O visionário autor de ficção científica japonês Izumi Suzuki antecipou nosso mal-estar atual décadas atrás, em uma escrita que combina melancolia pelo fracasso do radicalismo dos anos 1960 com ceticismo em relação a um mundo de telas onipresentes.

Owen Hatherley

Tribune

Estudantes em confronto com a polícia durante uma manifestação contra a construção de um novo aeroporto gigante em Narita, 48 quilômetros a leste de Tóquio, em 26 de fevereiro de 1968. Os estudantes alegaram que o novo aeroporto seria usado como base aérea militar dos EUA. Agricultores, cujas terras estavam sendo usadas para o aeroporto, juntaram-se aos estudantes contra a polícia.

Você quer perguntar às pessoas o que está acontecendo, não é?”, diz um personagem a outro na história de Izumi Suzuki, “Hey, It’s a Love Psychedelic!” [Ei, Isso é um Amor Psicodélico], de 1982, enquanto o tempo gira sem parar. “Não adianta. Você não pode sair por aí dizendo às pessoas que o mundo não é o que deveria ser. Ninguém vai ouvir.” Uma década e meia antes, era exatamente isso que a juventude japonesa fazia. O Japão teve um dos maiores movimentos radicais de “1968” fora da Itália. Uma onda de protestos, greves e ocupações de universidades, contra o capitalismo japonês e seu apoio ao imperialismo estadunidense, convulsionou o país durante os anos 60. O movimento desmoronou em um sectarismo ultraviolento em meados dos anos 70, com sua ética anticapitalista sendo inundada pela afluência das massas e pelo que viria a ser a segunda cultura pop mais poderosa e lucrativa do mundo.

É preciso obter qualquer informação de outro lugar, já que os três volumes de ficção de Izumi Suzuki recém publicados pela Verso não apresentam introduções, notas ou explicações — eles nem sequer fazem o favor básico de informar quando as histórias foram publicadas pela primeira vez — mas uma pequena pesquisa revelará que Suzuki foi uma figura importante da contracultura japonesa naqueles anos.

Suzuki nasceu em 1949 em Shizuoka, uma cidade predominantemente industrial entre Tóquio e Nagoya.
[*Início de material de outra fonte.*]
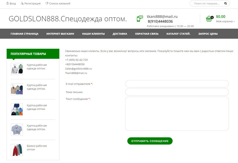The image size is (238, 163).
Task: Expand the Моя корзина dropdown
Action: pyautogui.click(x=225, y=21)
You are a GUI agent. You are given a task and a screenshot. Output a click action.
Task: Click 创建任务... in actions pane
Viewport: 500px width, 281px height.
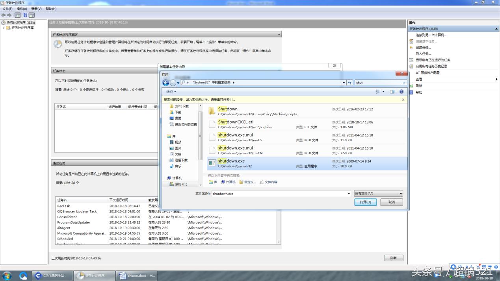tap(423, 48)
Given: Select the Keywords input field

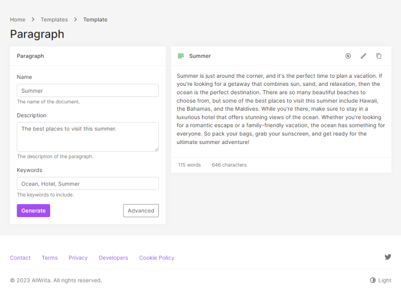Looking at the screenshot, I should [x=88, y=184].
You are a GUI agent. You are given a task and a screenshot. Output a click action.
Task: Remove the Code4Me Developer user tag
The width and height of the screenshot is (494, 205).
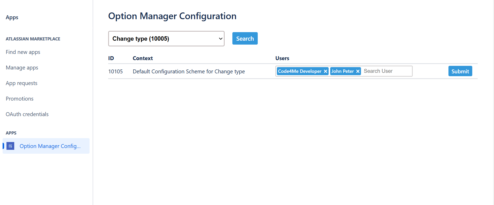point(326,71)
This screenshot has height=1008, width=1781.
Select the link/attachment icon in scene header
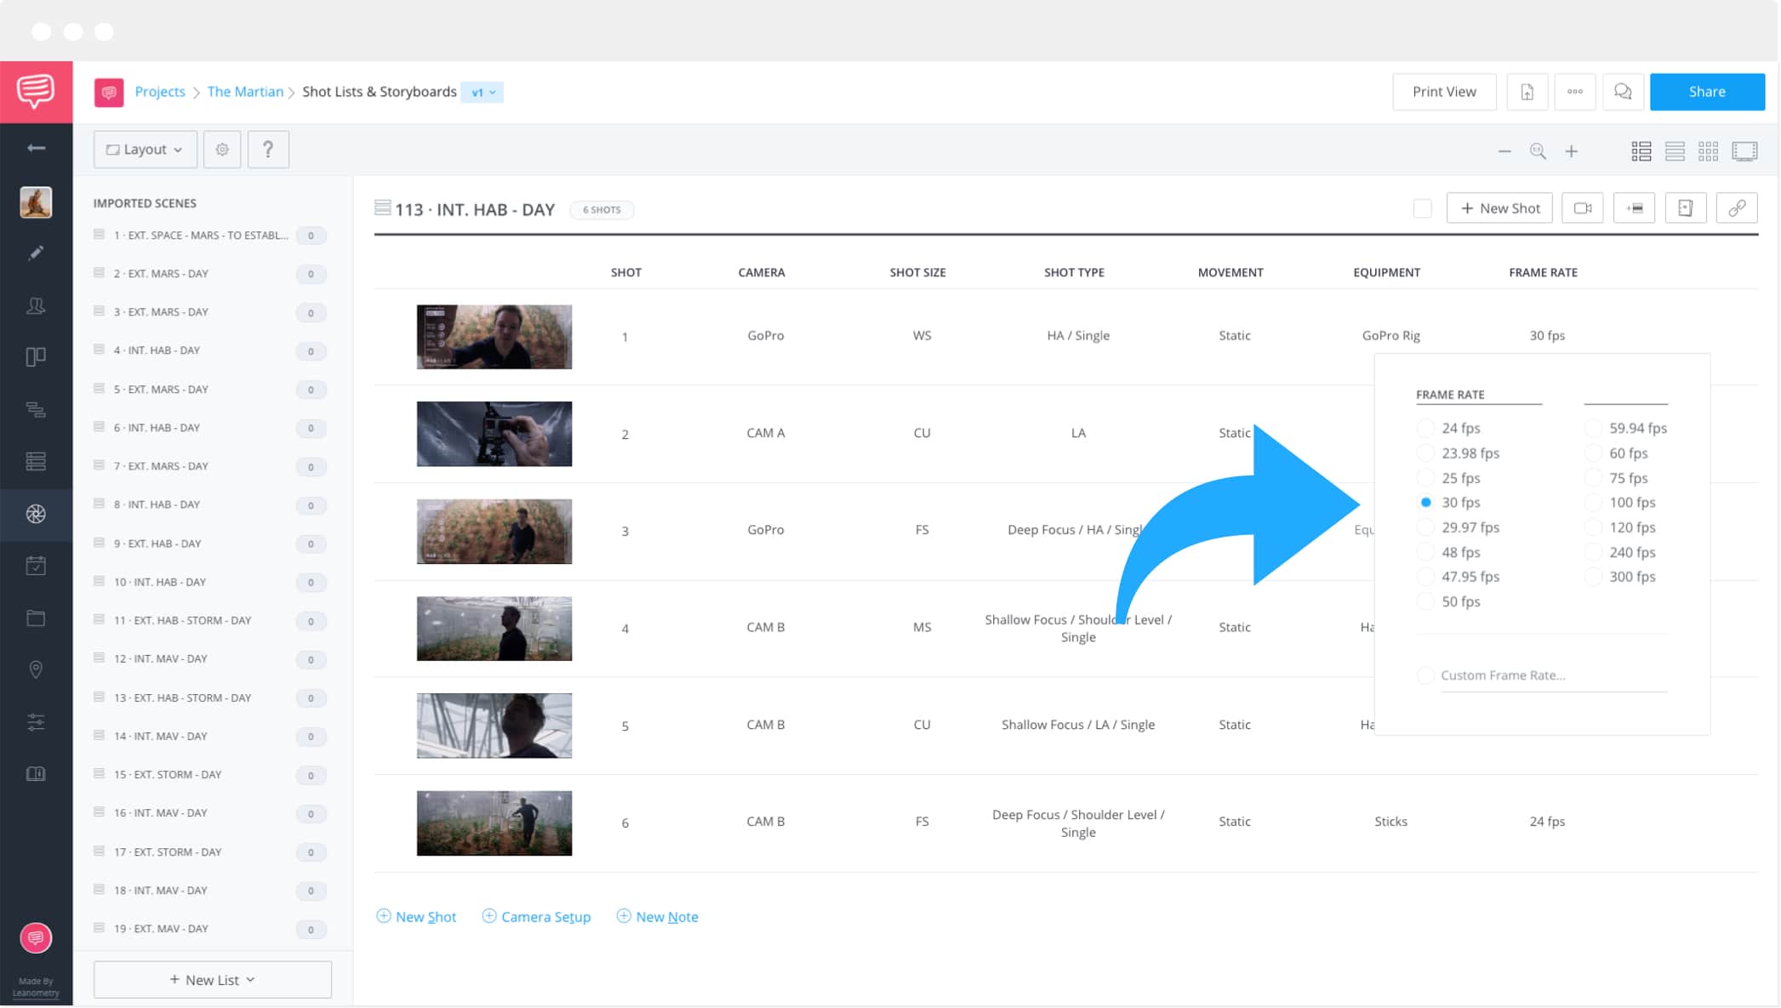pyautogui.click(x=1738, y=208)
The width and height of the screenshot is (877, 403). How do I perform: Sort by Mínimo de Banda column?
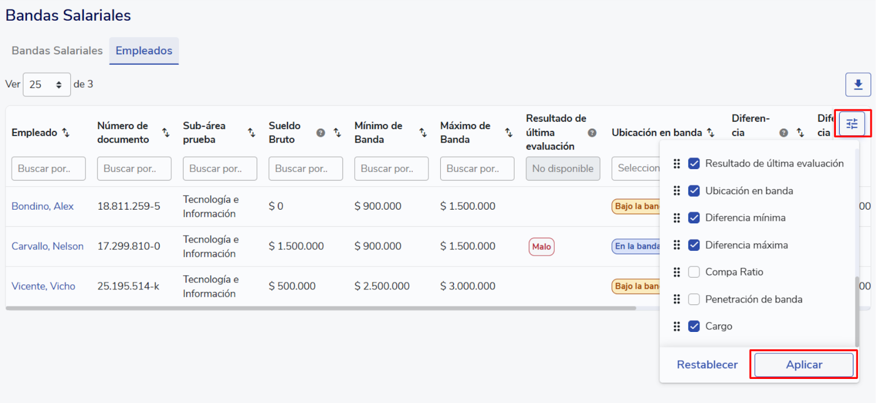point(423,133)
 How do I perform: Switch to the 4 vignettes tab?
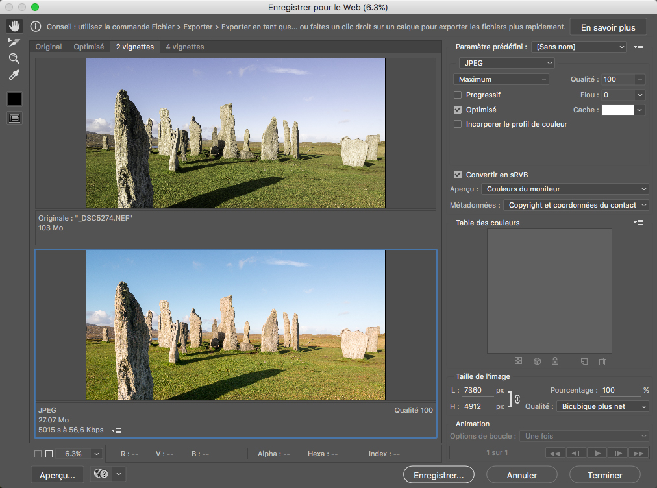tap(184, 47)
Ela trabalhou como operadora de cartões perfurados antes de se mudar para a capital, onde trabalhou como atriz (inclusive no filme experimental de 1971, Joguem Fora Seus Livros e Saiam às Ruas), modelo (para o pornógrafo de mesa de centro Nobuyushi Araki, em seu livro Izumi: This Bad Girl) e foi uma “musa” para músicos como o saxofonista alto de free jazz Kaoru Abe, com quem se casou em 1973. Mas, na casa dos trinta, ela se estabeleceu como uma talentosa escritora de ficção científica e memórias, antes de tirar a própria vida em 1986. Seus escritos posteriores narram o que acontece quando a decepção e a depressão substituem o sonho de mudar o mundo.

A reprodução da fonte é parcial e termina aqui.